[Date Prev][Date Next][Thread Prev][Thread Next][Date Index][Thread Index]

Re: [HTCondor-users] condor_rm & the docker universe



On 7/30/2015 2:31 PM, Brian Bockelman wrote:

On Jul 30, 2015, at 11:40 AM, Dimitri Maziuk <dmaziuk@xxxxxxxxxxxxx> wrote:

On 07/30/2015 10:01 AM, andrew.lahiff@xxxxxxxxxx wrote:
Hi Greg,

Ok, I didn't realized it worked like this - I had assumed HTCondor
would do something like "docker stop", rather than send a signal to the
actual executable running inside the container. Isn't this rather
unsafe?

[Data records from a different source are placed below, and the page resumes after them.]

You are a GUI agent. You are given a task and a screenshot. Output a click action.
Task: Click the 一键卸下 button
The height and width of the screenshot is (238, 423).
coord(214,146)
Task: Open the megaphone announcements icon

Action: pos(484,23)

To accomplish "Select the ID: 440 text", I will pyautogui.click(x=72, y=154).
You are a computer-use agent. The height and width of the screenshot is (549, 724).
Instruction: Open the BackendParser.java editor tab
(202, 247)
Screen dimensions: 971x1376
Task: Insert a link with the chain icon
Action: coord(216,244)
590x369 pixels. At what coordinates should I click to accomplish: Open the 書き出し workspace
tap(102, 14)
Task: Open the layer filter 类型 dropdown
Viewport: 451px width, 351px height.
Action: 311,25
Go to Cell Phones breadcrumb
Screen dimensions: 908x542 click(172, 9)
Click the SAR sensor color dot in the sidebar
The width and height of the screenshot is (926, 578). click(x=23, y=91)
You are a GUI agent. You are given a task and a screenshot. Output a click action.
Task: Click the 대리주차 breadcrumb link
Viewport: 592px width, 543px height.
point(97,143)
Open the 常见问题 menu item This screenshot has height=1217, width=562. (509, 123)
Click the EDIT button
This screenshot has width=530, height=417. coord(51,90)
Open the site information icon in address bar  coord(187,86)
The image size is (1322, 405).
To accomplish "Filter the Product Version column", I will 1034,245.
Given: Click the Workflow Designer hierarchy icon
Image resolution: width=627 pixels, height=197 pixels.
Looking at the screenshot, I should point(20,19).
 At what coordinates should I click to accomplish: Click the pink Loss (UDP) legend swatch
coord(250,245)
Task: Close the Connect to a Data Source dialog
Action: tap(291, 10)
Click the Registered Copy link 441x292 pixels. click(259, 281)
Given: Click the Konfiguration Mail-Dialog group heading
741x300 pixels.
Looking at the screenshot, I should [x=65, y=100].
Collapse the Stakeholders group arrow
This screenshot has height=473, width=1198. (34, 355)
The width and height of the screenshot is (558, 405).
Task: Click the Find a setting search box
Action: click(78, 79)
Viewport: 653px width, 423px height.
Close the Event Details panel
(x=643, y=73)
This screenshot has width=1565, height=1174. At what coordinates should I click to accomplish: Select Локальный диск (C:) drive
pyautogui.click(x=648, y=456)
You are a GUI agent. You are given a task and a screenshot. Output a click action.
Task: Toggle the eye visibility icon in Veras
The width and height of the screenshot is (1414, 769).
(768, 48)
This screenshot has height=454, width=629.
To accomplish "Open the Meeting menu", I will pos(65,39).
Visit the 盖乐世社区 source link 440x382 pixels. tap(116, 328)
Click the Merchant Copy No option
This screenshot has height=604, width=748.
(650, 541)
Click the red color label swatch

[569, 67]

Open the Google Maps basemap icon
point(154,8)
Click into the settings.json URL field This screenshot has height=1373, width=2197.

It makes it very easy for people to run jobs which escape
HTCondor's control - according to HTCondor the job has been killed but
the Docker container continues running for as long as it wants.


Greg can correct me if I am wrong, but I believe the signal sending is only to give the job a chance to "gracefully" shut down (vacate). After HTCondor sends the signals, it sets a timer to follow up with a docker stop. Thus nothing is allowed to continue running forever. See the manual for MachineMaxVacateTime and JobMaxVacateTime - I think the default on these is 10 minutes. So to achieve today what you stated above, I think you could submit your docker universe job with something like
  job_max_vacate_time = 2
and then HTCondor should do a docker-stop two seconds after sending the signal if the instance is still lingering. I think Greg is thinking about changing the default JobMaxVacateTime to be much smaller for docker universe than the default of 10 minutes...

regards
Todd